- Release poster
- Indonesian: Yang Hilang Dalam Cinta
- Genre: Romantic fantasy; Drama;
- Created by: Yandy Laurens
- Written by: Yandy Laurens; Suryana Paramita;
- Directed by: Yandy Laurens
- Starring: Dion Wiyoko; Sheila Dara Aisha; Reza Rahadian;
- Composer: Ofel Obaja
- Country of origin: Indonesia
- Original language: Indonesian
- No. of episodes: 12

Production
- Executive producers: Fiaz Servia; Amrit Dido Servia; Riza; Mithu Nisar; Raza Servia;
- Producers: Chand Parwez Servia; Reza Servia; Suryana Paramita;
- Cinematography: Dimas Bagus
- Editor: Hendra Adhi Susanto
- Running time: 28–34 minutes
- Production companies: Starvision; Cerita Films;

Original release
- Network: Disney+ Hotstar
- Release: 30 July – 3 September 2022

= What We Lose to Love =

2022 Indonesian romantic fantasy television miniseries

What We Lose to Love (Yang Hilang dalam Cinta) is an Indonesian romantic fantasy television miniseries created, directed, and written by Yandy Laurens for Disney+ Hotstar.

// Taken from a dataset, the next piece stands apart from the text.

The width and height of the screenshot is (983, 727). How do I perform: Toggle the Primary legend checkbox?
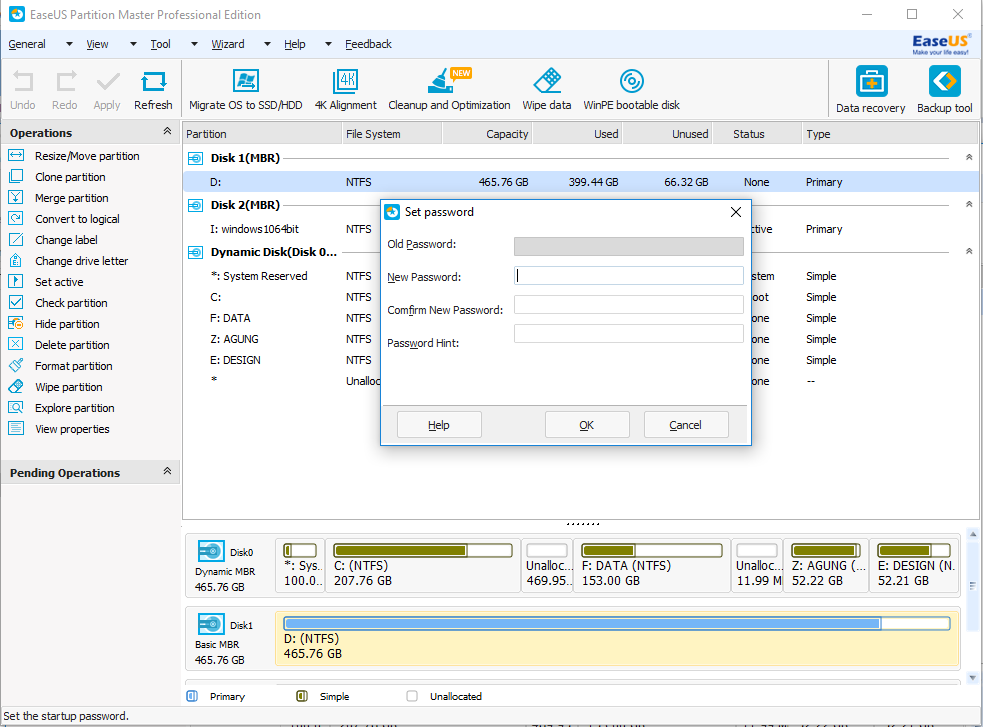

The series premiered on 30 July 2022 and concluded on 3 September 2022, consisting of twelve episodes. It stars Dion Wiyoko, Sheila Dara Aisha, and Reza Rahadian in the leading roles.

==Premise==
Satria reunites with his first love, Dara, who is preparing to marry her new lover, Rendra. However, Dara suddenly "disappears" and becomes unable to touch anything around her. She also becomes invisible to everyone except Satria.

==Cast==
===Main===
- Dion Wiyoko as Satria Satya Wiguna
  - Zidane Khalid as young Satria
- Sheila Dara Aisha as Dara Santini
  - Maisha Kanna as young Dara
- Reza Rahadian as Rendra Pratama

===Supporting===
- Dwi Sasono as Bima
- Asri Welas as Rahayu
- Maya Hasan as Lena
- Daniel Mananta as Willy
- Kiki Narendra as Seno
- Donne Maulana as Danny
- Gregory Prabowo as Arif
- Almanzo Konoralma as Bob
- Arawinda Kirana as Sarah
- Ringgo Agus Rahman as Bagas Adi Putra
- Fazrie Permana as Farhan Permana
- Alfath Kiting as Teo

==Episodes==

| No. | Title | Directed by | Written by | Original release date |
|---|---|---|---|---|
| 1 | "The One Who Disappears" | Yandy Laurens | Yandy Laurens & Suryana Paramita | 30 July 2022 |
| 2 | "The One Who Knows the Truth" | Yandy Laurens | Yandy Laurens & Suryana Paramita | 30 July 2022 |
| 3 | "The One Who Waits for the Right Time" | Yandy Laurens | Yandy Laurens & Suryana Paramita | 6 August 2022 |
| 4 | "The One Who Leaves" | Yandy Laurens | Yandy Laurens & Suryana Paramita | 6 August 2022 |
| 5 | "Things That Grow Again" | Yandy Laurens | Yandy Laurens & Suryana Paramita | 13 August 2022 |
| 6 | "Things That Are Revealed" | Yandy Laurens | Yandy Laurens & Suryana Paramita | 13 August 2022 |
| 7 | "The One Who Chooses" | Yandy Laurens | Yandy Laurens & Suryana Paramita | 20 August 2022 |
| 8 | "Things of the Past" | Yandy Laurens | Yandy Laurens & Suryana Paramita | 20 August 2022 |
| 9 | "The One Who Persists" | Yandy Laurens | Yandy Laurens & Suryana Paramita | 27 August 2022 |
| 10 | "The One Who Remembers" | Yandy Laurens | Yandy Laurens & Suryana Paramita | 27 August 2022 |
| 11 | "The One Who Lets Everything Go" | Yandy Laurens | Yandy Laurens & Suryana Paramita | 3 September 2022 |
| 12 | "The Wholeness Within" | Yandy Laurens | Yandy Laurens & Suryana Paramita | 3 September 2022 |

==Production==
The idea of What We Lose to Love was conceived by creator Yandy Laurens after hearing the story of a friend going through a toxic relationship. Principal photography took place for 53 days in Jakarta and began in September 2021, making it Laurens' longest production.

On 8 July 2022, Starvision and Cerita Films announced that the miniseries would be released on Disney+ Hotstar and premiered on 30 July 2022.

==Release==
What We Lose to Love premiered on 30 July 2022 on Disney+ Hotstar, with two episodes released weekly.

==Accolades==
The series won Series of the Year at the 2022 Jakarta Film Week.